** PROBLEM DESCRIPTION **
If a line in the records below contains the word "magnifier", copy it out.

*** INFORMATION PROVIDED Section Begins ***

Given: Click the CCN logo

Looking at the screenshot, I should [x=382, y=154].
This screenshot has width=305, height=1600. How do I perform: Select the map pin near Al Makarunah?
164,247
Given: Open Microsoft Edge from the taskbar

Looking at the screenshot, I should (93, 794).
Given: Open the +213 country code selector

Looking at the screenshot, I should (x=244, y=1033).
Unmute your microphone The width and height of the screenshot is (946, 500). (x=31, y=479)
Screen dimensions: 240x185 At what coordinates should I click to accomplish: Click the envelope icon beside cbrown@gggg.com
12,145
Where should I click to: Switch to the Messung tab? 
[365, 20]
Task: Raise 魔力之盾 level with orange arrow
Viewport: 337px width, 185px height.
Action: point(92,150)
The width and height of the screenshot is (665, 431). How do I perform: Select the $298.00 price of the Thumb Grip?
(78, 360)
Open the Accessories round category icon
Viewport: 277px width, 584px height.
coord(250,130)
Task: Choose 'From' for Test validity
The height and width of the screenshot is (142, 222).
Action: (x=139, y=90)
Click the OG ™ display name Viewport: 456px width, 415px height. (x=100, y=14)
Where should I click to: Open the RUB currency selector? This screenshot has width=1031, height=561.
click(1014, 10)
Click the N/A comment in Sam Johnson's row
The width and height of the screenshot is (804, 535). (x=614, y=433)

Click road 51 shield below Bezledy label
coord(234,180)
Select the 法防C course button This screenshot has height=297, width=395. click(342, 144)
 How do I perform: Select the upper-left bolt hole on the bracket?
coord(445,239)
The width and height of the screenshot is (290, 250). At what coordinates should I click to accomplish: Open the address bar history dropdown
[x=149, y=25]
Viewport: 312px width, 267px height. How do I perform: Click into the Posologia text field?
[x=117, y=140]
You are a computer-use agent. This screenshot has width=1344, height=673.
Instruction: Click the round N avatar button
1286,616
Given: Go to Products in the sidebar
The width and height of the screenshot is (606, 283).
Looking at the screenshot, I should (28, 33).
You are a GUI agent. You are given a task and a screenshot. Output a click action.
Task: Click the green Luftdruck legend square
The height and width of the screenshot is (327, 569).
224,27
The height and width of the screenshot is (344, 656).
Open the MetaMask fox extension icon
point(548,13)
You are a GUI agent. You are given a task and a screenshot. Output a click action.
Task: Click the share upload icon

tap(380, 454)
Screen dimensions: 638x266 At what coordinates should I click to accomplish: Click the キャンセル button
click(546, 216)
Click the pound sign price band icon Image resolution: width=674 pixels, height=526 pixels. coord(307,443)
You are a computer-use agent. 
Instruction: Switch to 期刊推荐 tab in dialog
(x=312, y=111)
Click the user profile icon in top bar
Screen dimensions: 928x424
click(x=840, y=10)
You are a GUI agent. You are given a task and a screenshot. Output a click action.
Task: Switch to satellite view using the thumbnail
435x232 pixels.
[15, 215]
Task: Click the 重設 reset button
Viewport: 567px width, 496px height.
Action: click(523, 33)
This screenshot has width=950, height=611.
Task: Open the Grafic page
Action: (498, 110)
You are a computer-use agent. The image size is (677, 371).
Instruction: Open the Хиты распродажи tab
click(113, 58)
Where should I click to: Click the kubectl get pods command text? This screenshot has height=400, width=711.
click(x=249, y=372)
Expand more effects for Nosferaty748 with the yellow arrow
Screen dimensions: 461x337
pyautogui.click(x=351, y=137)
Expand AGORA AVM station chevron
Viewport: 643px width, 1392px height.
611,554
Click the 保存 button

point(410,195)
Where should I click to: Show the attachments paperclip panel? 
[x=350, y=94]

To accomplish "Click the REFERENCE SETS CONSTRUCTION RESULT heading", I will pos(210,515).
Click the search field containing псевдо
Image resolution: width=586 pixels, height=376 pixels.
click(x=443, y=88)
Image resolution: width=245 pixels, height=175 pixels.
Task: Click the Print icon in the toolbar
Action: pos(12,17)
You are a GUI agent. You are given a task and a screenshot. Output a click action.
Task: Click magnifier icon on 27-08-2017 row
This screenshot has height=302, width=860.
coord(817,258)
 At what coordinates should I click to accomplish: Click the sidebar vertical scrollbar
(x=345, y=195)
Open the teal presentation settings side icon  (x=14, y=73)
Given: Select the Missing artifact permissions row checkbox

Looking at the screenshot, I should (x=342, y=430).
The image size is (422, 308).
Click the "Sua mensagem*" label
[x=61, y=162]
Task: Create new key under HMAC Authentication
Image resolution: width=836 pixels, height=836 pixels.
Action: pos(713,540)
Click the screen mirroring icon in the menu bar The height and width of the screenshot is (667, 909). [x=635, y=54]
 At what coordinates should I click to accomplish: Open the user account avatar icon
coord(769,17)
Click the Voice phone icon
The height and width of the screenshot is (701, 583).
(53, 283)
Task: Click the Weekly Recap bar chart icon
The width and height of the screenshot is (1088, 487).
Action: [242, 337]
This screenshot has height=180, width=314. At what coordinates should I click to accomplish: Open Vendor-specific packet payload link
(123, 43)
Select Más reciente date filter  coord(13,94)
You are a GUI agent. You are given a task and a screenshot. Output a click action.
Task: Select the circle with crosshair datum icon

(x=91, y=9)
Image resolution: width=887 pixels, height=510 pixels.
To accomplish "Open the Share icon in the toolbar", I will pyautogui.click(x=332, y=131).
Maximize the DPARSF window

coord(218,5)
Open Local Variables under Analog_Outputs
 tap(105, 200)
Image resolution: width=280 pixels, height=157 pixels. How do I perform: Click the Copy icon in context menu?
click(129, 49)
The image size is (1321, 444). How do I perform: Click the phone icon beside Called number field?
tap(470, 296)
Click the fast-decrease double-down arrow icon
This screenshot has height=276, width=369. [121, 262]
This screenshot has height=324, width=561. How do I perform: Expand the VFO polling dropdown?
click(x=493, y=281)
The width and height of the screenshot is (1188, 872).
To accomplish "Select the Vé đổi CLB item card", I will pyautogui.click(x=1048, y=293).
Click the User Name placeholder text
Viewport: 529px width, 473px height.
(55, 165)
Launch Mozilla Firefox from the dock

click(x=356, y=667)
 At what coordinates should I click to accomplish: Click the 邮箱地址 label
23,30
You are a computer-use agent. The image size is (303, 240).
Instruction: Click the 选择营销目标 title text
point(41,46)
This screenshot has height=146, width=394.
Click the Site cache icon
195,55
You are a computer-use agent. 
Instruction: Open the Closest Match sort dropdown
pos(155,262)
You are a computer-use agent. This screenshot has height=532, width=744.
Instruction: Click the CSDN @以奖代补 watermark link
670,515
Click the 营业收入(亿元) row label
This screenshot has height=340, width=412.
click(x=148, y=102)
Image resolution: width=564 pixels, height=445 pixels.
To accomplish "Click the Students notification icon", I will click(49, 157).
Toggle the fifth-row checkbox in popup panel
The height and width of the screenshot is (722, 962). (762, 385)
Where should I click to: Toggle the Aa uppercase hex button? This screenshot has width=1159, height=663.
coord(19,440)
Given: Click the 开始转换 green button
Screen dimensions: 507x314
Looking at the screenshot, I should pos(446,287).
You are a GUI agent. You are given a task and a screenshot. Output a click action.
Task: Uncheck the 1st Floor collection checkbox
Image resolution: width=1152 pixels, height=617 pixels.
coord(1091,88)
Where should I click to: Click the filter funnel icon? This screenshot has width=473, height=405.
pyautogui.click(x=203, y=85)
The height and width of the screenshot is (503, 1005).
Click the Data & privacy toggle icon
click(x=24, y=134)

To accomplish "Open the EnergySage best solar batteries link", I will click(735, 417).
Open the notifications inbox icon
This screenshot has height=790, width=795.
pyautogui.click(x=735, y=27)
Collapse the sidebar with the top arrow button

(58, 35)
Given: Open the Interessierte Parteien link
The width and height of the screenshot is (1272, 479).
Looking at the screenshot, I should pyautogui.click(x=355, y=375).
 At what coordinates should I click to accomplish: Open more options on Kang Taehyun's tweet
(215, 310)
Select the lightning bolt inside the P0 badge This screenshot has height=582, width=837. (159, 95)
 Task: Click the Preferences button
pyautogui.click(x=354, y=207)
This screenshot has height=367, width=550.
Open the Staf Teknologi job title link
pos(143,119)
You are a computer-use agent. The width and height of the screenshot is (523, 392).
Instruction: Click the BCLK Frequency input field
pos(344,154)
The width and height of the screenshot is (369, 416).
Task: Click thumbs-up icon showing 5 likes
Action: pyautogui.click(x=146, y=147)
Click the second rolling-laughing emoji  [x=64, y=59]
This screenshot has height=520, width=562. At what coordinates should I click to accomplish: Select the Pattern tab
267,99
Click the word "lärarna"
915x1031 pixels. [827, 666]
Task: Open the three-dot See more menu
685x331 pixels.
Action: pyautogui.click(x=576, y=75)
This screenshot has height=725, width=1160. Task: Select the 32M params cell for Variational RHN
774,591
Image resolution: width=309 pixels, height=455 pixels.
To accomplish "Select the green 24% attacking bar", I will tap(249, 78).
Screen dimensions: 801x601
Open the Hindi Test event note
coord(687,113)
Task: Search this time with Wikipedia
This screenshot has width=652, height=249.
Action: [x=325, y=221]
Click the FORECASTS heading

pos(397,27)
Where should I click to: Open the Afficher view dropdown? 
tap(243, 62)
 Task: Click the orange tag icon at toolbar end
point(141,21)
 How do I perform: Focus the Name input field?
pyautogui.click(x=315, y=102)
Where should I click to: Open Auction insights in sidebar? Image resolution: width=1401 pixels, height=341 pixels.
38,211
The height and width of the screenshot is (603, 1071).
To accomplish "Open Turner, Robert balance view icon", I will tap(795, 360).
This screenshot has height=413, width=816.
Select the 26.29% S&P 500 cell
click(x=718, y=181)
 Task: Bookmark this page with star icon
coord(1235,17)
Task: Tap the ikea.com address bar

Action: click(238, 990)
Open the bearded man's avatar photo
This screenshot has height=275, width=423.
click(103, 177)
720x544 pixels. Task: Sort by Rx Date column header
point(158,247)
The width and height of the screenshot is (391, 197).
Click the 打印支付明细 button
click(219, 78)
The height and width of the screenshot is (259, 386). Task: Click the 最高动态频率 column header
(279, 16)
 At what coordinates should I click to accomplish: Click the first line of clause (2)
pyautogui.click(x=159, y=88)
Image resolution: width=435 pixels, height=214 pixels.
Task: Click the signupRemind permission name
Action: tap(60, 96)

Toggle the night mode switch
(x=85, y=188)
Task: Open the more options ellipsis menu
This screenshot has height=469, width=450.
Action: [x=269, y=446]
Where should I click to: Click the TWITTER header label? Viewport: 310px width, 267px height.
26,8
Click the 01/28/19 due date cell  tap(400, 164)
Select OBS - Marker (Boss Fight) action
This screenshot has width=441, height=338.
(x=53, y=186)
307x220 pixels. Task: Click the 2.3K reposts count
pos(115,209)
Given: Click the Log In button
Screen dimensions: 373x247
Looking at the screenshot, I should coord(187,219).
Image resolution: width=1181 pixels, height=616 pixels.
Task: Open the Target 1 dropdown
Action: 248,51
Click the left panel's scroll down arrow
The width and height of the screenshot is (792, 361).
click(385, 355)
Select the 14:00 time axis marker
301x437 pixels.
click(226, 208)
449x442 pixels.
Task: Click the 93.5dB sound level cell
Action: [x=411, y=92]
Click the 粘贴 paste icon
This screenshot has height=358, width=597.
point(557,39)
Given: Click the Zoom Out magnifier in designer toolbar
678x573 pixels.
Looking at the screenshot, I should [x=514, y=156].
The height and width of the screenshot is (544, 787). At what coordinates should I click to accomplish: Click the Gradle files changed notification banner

*** INFORMATION PROVIDED Section Ends ***

** RESPONSE TO THIS TASK **
Task: Click magnifier icon on 27-08-2017 row
Given: Click the Zoom Out magnifier in designer toolbar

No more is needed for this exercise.